— Start Input material —

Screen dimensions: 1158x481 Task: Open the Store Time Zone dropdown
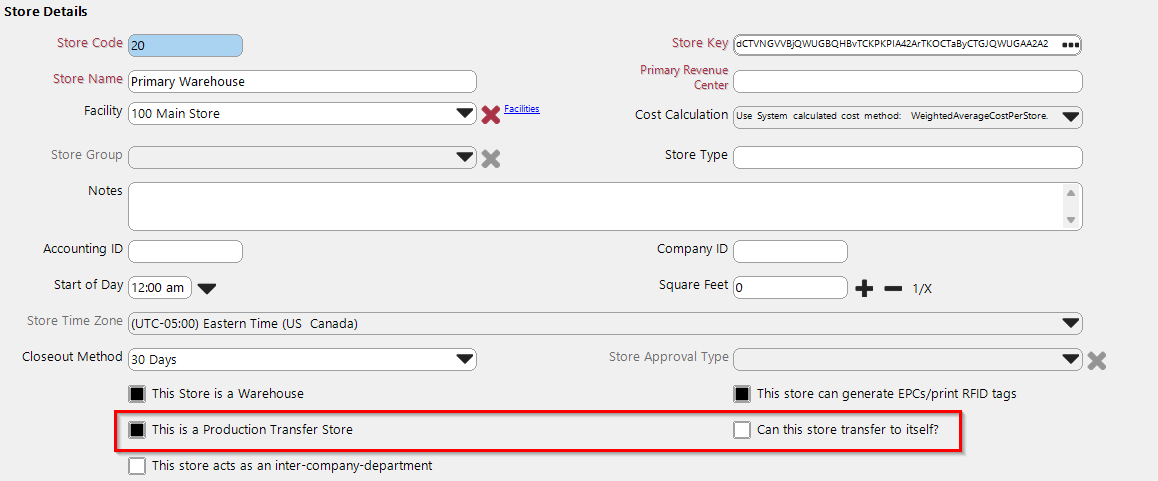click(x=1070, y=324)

— End Input material —
— Start Input material —

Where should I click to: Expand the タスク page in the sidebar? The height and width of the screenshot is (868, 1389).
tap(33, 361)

— End Input material —
— Start Input material —

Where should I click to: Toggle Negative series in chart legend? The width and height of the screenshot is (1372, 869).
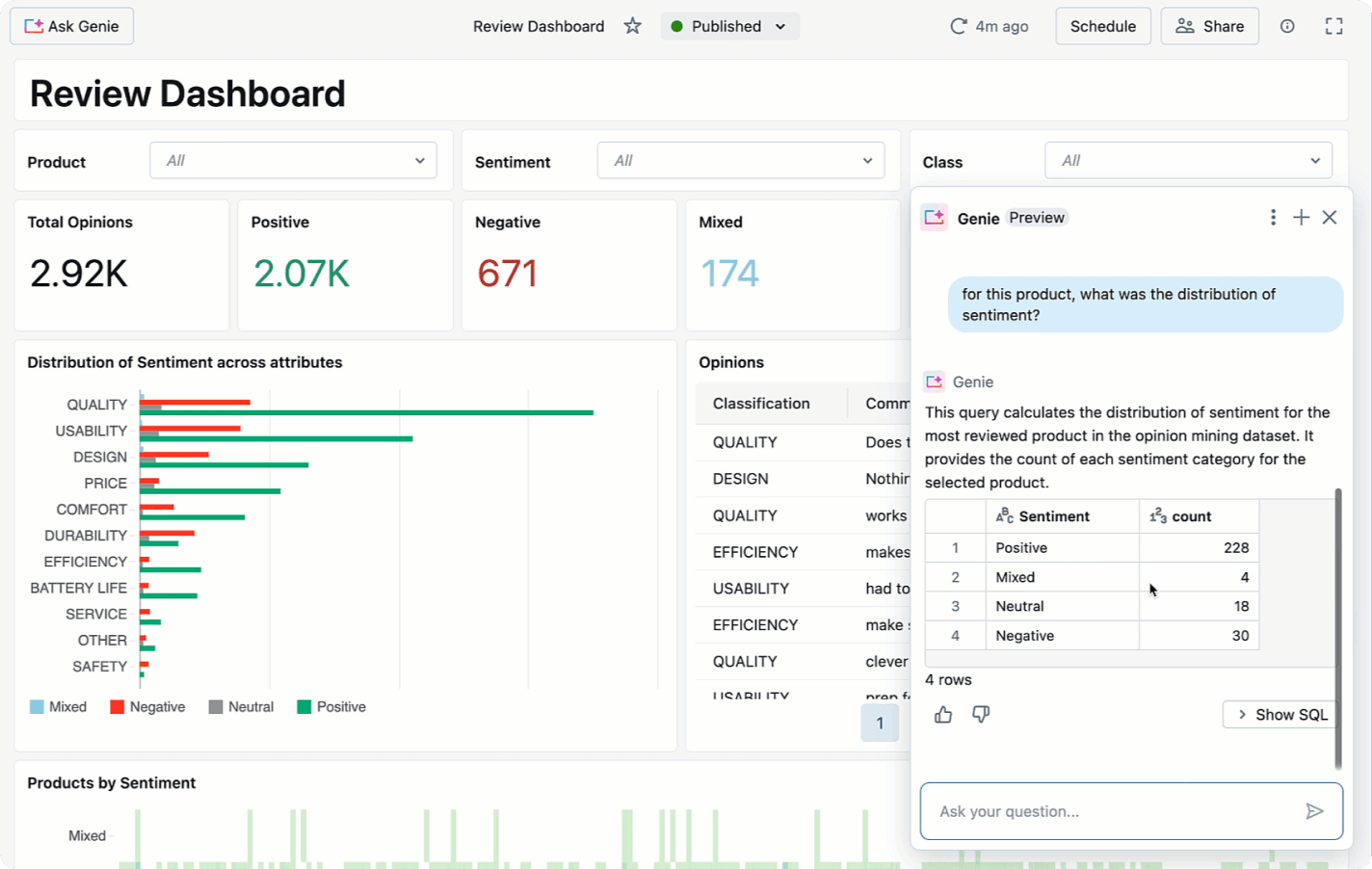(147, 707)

— End Input material —

### Exercise objective
Please extract the data between the line holding "Screen dimensions: 1158x481" and the line holding "click(x=1070, y=324)", inclusive, and repeat those lines exactly. Leave the pictures out of your answer.

### Response to this task
Screen dimensions: 1158x481 Task: Open the Store Time Zone dropdown
click(x=1070, y=324)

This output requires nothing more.